The selection of plant-based burgers in the refrigerated meat case has grown quickly. There are now numerous brands to choose from, along with other cookout favorites like plant-based sausage links. Clever names and attractive packaging aside, what’s the story with these new meatless patties? Here are the basics so you can make an informed choice when you’re ready to get your grill on.
The different types of plant-based burgers
- Veggie burgers: these patties are probably familiar to you. They have been around a long time and can be usually found in the freezer section. Veggie burgers are relatively simple patties. They are predominantly made from legumes, grains, vegetables, seasonings, and a binder to hold it all together. Many of these burgers are vegan products.
- Plant-based burgers: these are the new burgers in the meat case. Sometimes referred to as meatless burgers, they were created to appeal to those who like the texture and taste of meat, but want alternative choices. Some options are vegetarian/vegan, others are not (they might have cheese or egg in them). The patties mimic meat by means of a slew of ingredients. This includes things like vegetable protein powders (such as from peas or soybeans), starches, coconut oil and/or other oils, and a variety of added vitamins, flavorings, coloring ingredients like beet juice extract, plus methylcellulose (a common food ingredient), or another binding agent.

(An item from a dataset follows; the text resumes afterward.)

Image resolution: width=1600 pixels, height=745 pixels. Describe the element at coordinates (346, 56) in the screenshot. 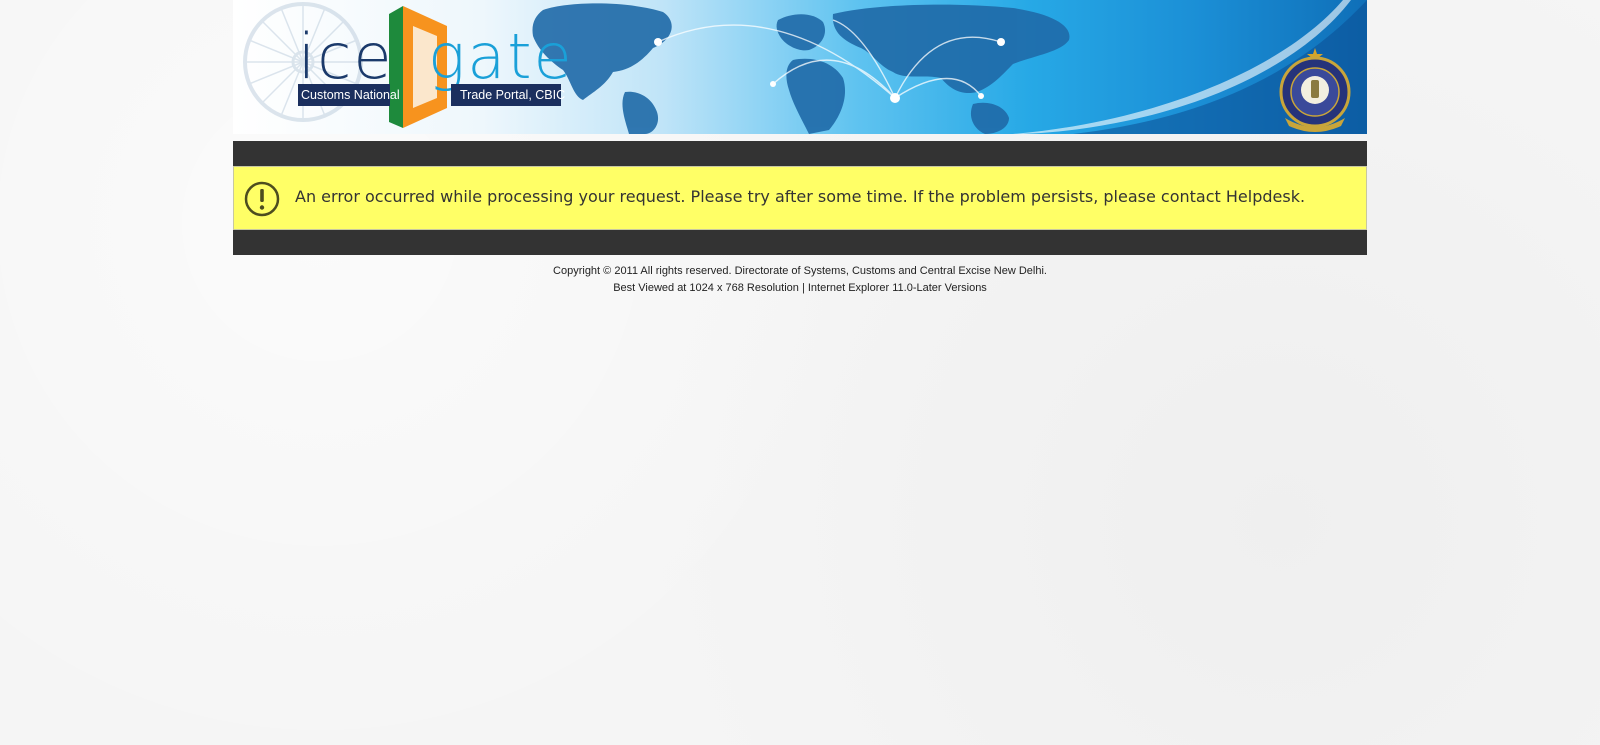

I see `logo-word-ice: ice` at that location.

Eating less red meat has known benefits for heart health, but does that hold true for plant-based “meats”? A recent, small study found that when participants swapped meatless products for 8 weeks, their LDL cholesterol levels improved compared to when they were eating the real meat counterparts. They also consumed less saturated fat and more fiber than during the real meat phase. Whether those findings translate directly into better heart health hasn’t been shown, as it was a short-term study. However, there are other beneficial nutrition qualities for meatless burgers to consider as well:
- Fewer calories per patty
- More fiber
- Less saturated fat than beef
- Higher levels of certain minerals like folate and niacin (also higher levels of iron, although it’s not as absorbable as the iron in real meat)
Potential nutritional drawbacks
One of the biggest marks against the new plant-based burgers is that they are comprised of a lot of ingredients in order to make them taste and look like real meat. And, unlike most traditional veggie burgers, “plant-based” in this case means only that their ingredient lists don’t contain meat. Don’t go looking for identifiable pieces of vegetables in them—these products rely on isolated parts of plants such as the starch or protein, and many additives (some are vitamins). Hence, they are highly processed, and a diet composed of lots of highly processed foods has been linked with higher heart disease risk. Other nutritional cons revealed in a recent study of plant-based burger’s nutritional qualities include:
- Less protein
- Iron from plants is not as efficiently absorbed and utilized as animal-based iron (consuming a vitamin C source alongside it helps improve absorption)
- Significantly higher levels of sodium compared to natural meat patties
- Lower levels of vitamin B12 (some brands add it, others don’t)
Plant-based burgers and Guiding Stars
Guiding Stars has evaluated all of the plant-based meat alternatives that are sold at participating supermarkets of the program. The Meat Alternatives category in our database that these products fall into includes veggie burgers, tofu-based products, and other things that are not exactly meatless fresh burger patties. It also includes frozen products, products sold in the deli section and the fresh meat selections. Out of all of these, just 43% earn Guiding Stars. Does that mean these products should be avoided? Not necessarily, as we believe in moderate eating that allows for all types of foods. But in this case, it means that the majority of these products did not meet the stringent nutritional criteria to earn at least 1 Guiding Star. After looking specifically at several of the well-known brands of meatless fresh burgers, it turns out that they don’t earn stars due to losing points for their sodium, saturated fat and—for some of them—added sugar content. You can check the Guiding Stars Food Finder before shopping to see what the star ratings reveal for the brands you are interested in trying.
Plant-based burger patties can be part of a healthy diet and may help broaden the appeal of plant-based eating to the wider audience of meat eaters. However, don’t expect them to necessarily be more healthful than lean meat (or poultry) burgers. We also recognize that there are other factors which might influencer your decision to purchase these products, like climate impact or animal welfare. Shop using Guiding Stars and pick the best choice for you and your family.